LIBOL / SOL

Library for Scalable Online Learning
http://sol.stevenhoi.org
Other
97 stars 38 forks source link

getting the predict class ? #1

Closed anujgupta82 closed 7 years ago

anujgupta82 commented 8 years ago

I am using python wrapper to use LIBSOL. Once I train a model (python python/libsol_train.py -m arow.model data/a1a arow2.model), how do I access/return the class predict by the trained model for a unseen data point ?

I only see test (https://github.com/LIBOL/LIBSOL/blob/master/python/libsol_core.py#L170) which internally calls _LIB.lsol_Test(https://github.com/LIBOL/LIBSOL/blob/master/python/libsol_core.py#L186)

yuewu001 commented 8 years ago

the third parameter "output_path" is the data path to save the predicted classes and scores. We are also working on new wrappers so that you can get the predicted classes and scores from test data of numpy arrays or scipy sparse arrays.

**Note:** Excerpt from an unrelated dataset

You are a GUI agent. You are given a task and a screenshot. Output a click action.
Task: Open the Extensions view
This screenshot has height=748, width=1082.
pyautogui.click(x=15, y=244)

anujgupta82 commented 8 years ago

third parameter "output_path" is not working. Please see #3

anujgupta82 commented 8 years ago

Can I know what kind of timeline can I except for predictions/scoring on numpy arrays or scipy sparse arrays ?

yuewu001 commented 8 years ago

i'll release a new version in the dev branch at the end of this week, which features the usage like sklearn.

anujgupta82 commented 8 years ago

Cool. Couple of suggestions (based on PassiveAggressive from sklearn) you may consider:

1) ability to add 'class weights' to handle class imbalance while initializing the model 2) fit() : do batch training on data if need be. Returns model and training loss incurred. 3) partial_fit(): update the current model while fitting a new data point 4) predict() : predict class/label for given data point(s) 5) score() : accuracy score on the test set 6) confidence() : confidence in prediction (usually distance from decision boundary) 7) access model parameters 8) should not necessary read data and write back results to files. ability to accept and return Numpy arrays will be of great help

These will be of great help to anyone who has been using PA from sklearn

yuewu001 commented 8 years ago

thank you so much for your kind suggestion. You can track the 'cython' branch, since the updates in that branch is mostly similar to what you have mentioned. As to the class imbalance problem, we are still thinking on a algorithmic way for the problem. Your suggestion is still of great value.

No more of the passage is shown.